Como amar o soñar, el verbo leer no soporta el imperativo, la imposición, la obligatoriedad. Lo dice, además de Rodari en la entrada de este artículo, Daniel Pennac al comienzo de su libro Como una novela, imprescindible para conocer y valorar los aspectos a cuidar para estimular a la lectura o nuestros derechos como lectores. A los padres y las madres es bueno que nos vean leer, que les leamos cuentos, poemas e historias, que les contemos cuentos, que incluso compartamos lecturas con ellos o nos interesemos por las que ellos realizan, que los acompañemos a la biblioteca del barrio para hacernos el carnet de préstamos o que nos acerquemos con ellos a la librería, que analicemos juntos pasajes o párrafos para ellos significativos y que, además de leer, también los animemos a escribir. Estas son, entre tantas otras, algunas de las pequeñas cosas que podemos hacer para animar a leer a [email protected] [email protected] Respetar sus gustos, su ritmo lector, su decisión de no terminar un libro si no les llena y evitar minusvalorarlos por no leer lo suficiente o aquello que para nosotros es imprescindible, son actitudes básicas para promover un buen hábito lector.

 En la escuela, la preocupación por estimular a la lectura y crear un buen hábito lector es un objetivo prioritario ya desde la Educación Infantil. Y no sólo por el disfrute de leer por leer. Sin el afianzamiento de las herramientas básicas de la lectura y de todas las estrategias para asimilar bien lo leído, no hay aprendizaje que auténticamente prospere. Ni comprensión ni análisis ni síntesis de la información son posibles sin saber leer en toda la extensión del término. Con lo que aprender, sin todo ello, se vuelve una tarea mucho más ardua de lo que habitualmente se piensa. Porque aprender no es simplemente memorizar y repetir.

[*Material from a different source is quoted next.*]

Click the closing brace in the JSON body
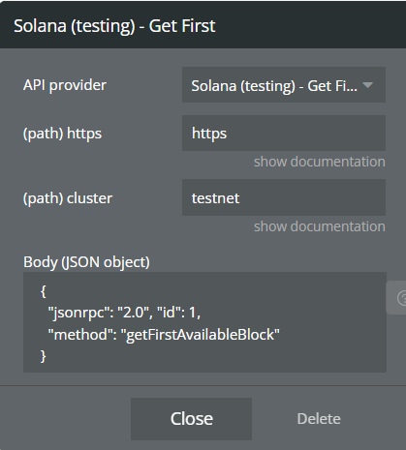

Sin embargo, y a pesar de este énfasis en la necesidad de leer correctamente para comprender y aprender cosas nuevas, por pura curiosidad pero también por una inacabada labor de adaptación, como adultos la gran mayoría apenas si ve en la lectura algo más que un mero entretenimiento. De ahí que los géneros ensayísticos o de divulgación científica apenas tengan lectores. Y esta es hoy la madre del cordero. Aunque insistimos mucho en la necesidad de leer de nuestros niños y jóvenes, y vemos que entre ellos la lectura no decae, descuidamos la necesidad de cultivar un hábito lector más variado y quizás exigente en un mundo cambiante y cada día más flexible como el nuestro, que requiere considerar el aprendizaje como una tarea siempre inacabada.

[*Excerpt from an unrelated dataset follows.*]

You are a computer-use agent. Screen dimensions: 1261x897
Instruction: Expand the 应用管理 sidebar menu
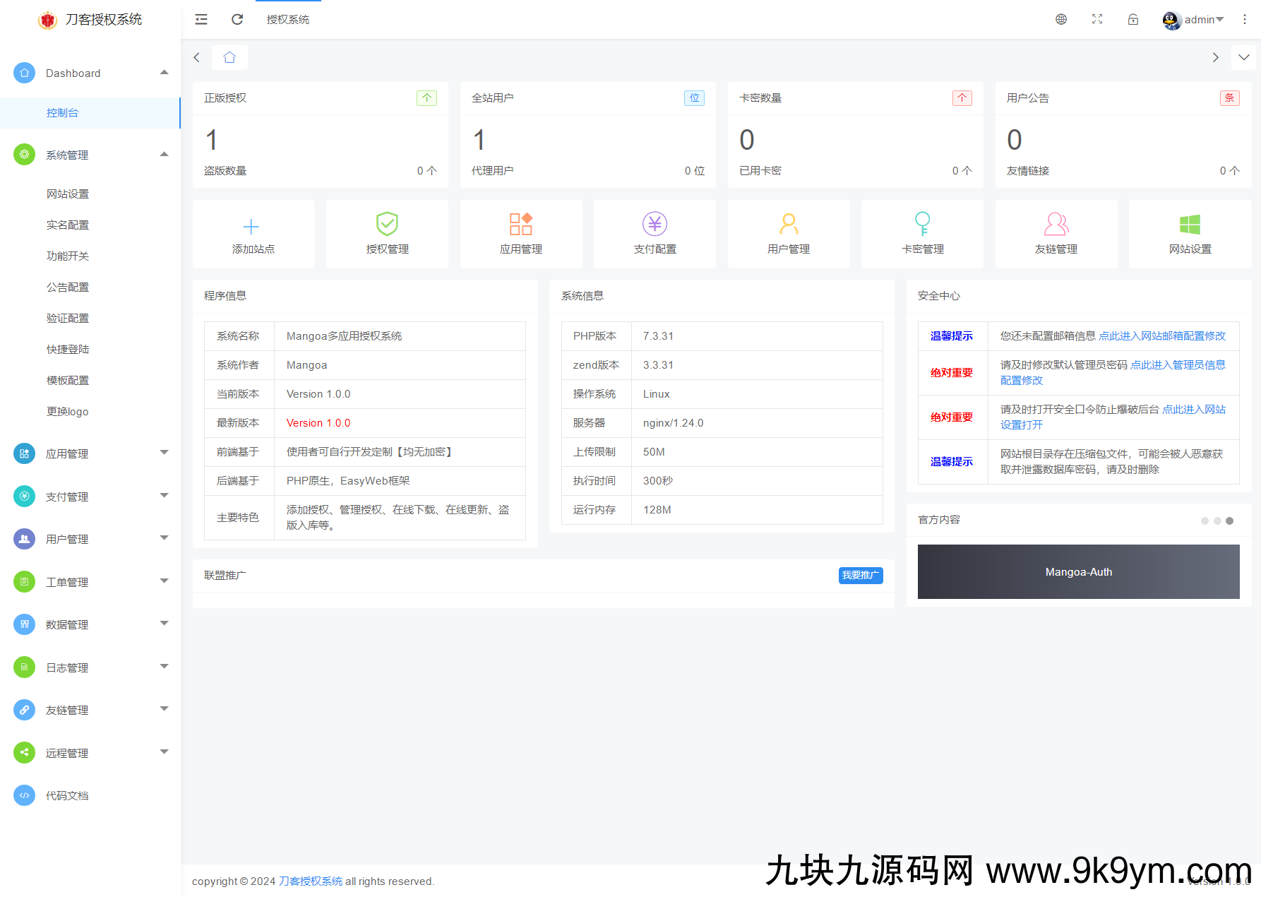coord(90,453)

Encuentro en un IES con una escritora

No conozco ningún estudio que reflexione sobre este desfase entre el interés por leer bien para aprender mientras nos estamos formando en escuelas y universidades y el gusto mayoritario por leer como mero pasatiempo en nuestra madurez. Abonaré esta tierra yerma con cinco posibles causas: 

  1. Muchas de las asignaturas que se imparten (científicas y humanísticas sobre todo) son percibidas como tochos que hay que aprobar y una vez aprobadas, si te he visto no me acuerdo. Sembrar el gusto en el alumnado por adentrarse en estas materias es tan o más importante que el contenido en sí que con ellas se imparte.
  2. Los niveles de estrés o la banalización de la realidad en los que vivimos nos empujan muchas veces a optar por fórmulas evasivas y que no nos supongan un elevado esfuerzo de atención.
  3. El desprestigio general de los saberes que no son útiles ni rentables inmediatamente en nuestra práctica cotidiana.
  4. La complejidad lingüística de muchas obras que se dirigen mayormente a los especialistas antes que al público medio en general.
  5. La escasa inversión editorial y de marketing en aquellos géneros que no reportan los rápidos beneficios que otros, como la narrativa, pueden generar con sus best sellers, etcétera. 

Revalorizar prestigiando las disciplinas de contenido científico y humanístico y ser capaces de acercar estas a un mayor número de lectores es prioritario si, además de para disfrutar y entretenernos, queremos que la lectura nos sirva para no dejar nunca de aprender y seguir saciando así el pozo innato de nuestra curiosidad. Y esta dejación de funciones, observable en nuestros gustos como lectores y que se explica en un modelo socio-cultural claramente banal y utilitarista, es lo verdaderamente preocupante hoy.